With data lakes, companies employ data scientists who are capable of making sense of wild data as they trek through it. They can find correlations within the data as they get to know it. As PhDs and other statisticians and business experts traverse the terrain, they leave guideposts for those who follow. Think of them as modern day Lewis and Clarks scouting what’s up ahead to gather information for the rest of the colony to build the town and lay down track for the railroad.
Challenges and Opportunities of Data Lakes
Data lakes is such a fundamentally different way of attacking the data dilemma that enterprises are struggling to adapt their processes and culture. Following are a few challenges that businesses need to overcome:
• Political Power Struggles: Even though Hadoop makes it easy, business owners can be resistant to sharing data for political reasons. Data is power.

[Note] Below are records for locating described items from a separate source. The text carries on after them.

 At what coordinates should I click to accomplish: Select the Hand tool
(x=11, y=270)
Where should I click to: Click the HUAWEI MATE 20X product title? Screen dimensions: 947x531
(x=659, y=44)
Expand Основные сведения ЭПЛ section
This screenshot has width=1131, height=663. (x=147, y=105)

• Complexity of Legacy Data: Many legacy systems contain a hodgepodge of software patches, workarounds, and poor design. As a result, the raw data may provide limited value outside its legacy context. The data lake performs optimally when supplied with unadulterated data from source systems, and rich metadata built on top.

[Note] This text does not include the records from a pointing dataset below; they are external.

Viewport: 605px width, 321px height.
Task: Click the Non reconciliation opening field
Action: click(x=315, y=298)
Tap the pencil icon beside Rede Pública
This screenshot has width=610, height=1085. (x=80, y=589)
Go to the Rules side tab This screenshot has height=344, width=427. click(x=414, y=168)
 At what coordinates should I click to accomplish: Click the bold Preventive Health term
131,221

• Metadata Lifecycle Management: Data lakes require advanced metadata management methods, including machine assisted scans, characterizations of the data files, and lineage tracking for each transformation. Should schema on read be the rule and predefined schema the exception? It depends on the sources. The former is ideal for working with rapidly changing data structures, while the latter is appropriate for sub-second query response on highly structured data.
• Desolate Data Islands: Business units often discover that lakes are cheap and fast and they build them on their own and then abandon them. By circumventing the centralized IT function, business units can create a chain of desolate data islands instead of a “land of lakes” that can flow into each other.
• The Issue of Integration: The integration required to turn that data into actionable insights is a substantial challenge. While integrating the data takes place at the Hadoop layer, contextualizing the metadata (providing views of selected data, in other words) takes place at schema creation time. A secure “integration fabric” is necessary to link the lakes and centralize data from multiple sources to provide a comprehensive, rich repository of enterprise-wide information for analysis and insight.
• Virtually every industry has the potential to tap the power of data lakes. Implemented with some foresight, a data lake can be a way to gain more visibility into operations and put an end to data fiefdoms. Many companies see data lakes as an opportunity to capture a 360-degree view of their customers, to analyze social media trends and to strengthen compliance.
In the financial services industry, the Dodd-Frank regulation is a catalyst. One institution has begun centralizing multiple data warehouses into a big repository. The institution is moving reconciliation, settlement, and Dodd-Frank reporting to the new platform. In this case, the approach reduces integration overhead because data is communicated and stored in exactly the same format. The system also provides a consistent view of a customer across operational functions, business functions, and products.
Some companies have built Big Data sandboxes for analysis by data scientists. These sandboxes are somewhat similar to data lakes, albeit narrower in scope and purpose. PwC, for example, built a social media data sandbox to help clients monitor their brand health by using its Social Mind application.
Make no mistake about it; Big Data is increasingly the beating heart of a thriving company. The term Big Data might seem tired, but the practice itself is opening up new and exciting areas of analytics that are enabling companies to achieve a level of competitive advantage that was unimaginable only a few years ago. Every day, businesses are making Big Data breakthroughs that are like beacons of light for others still in the dark to follow.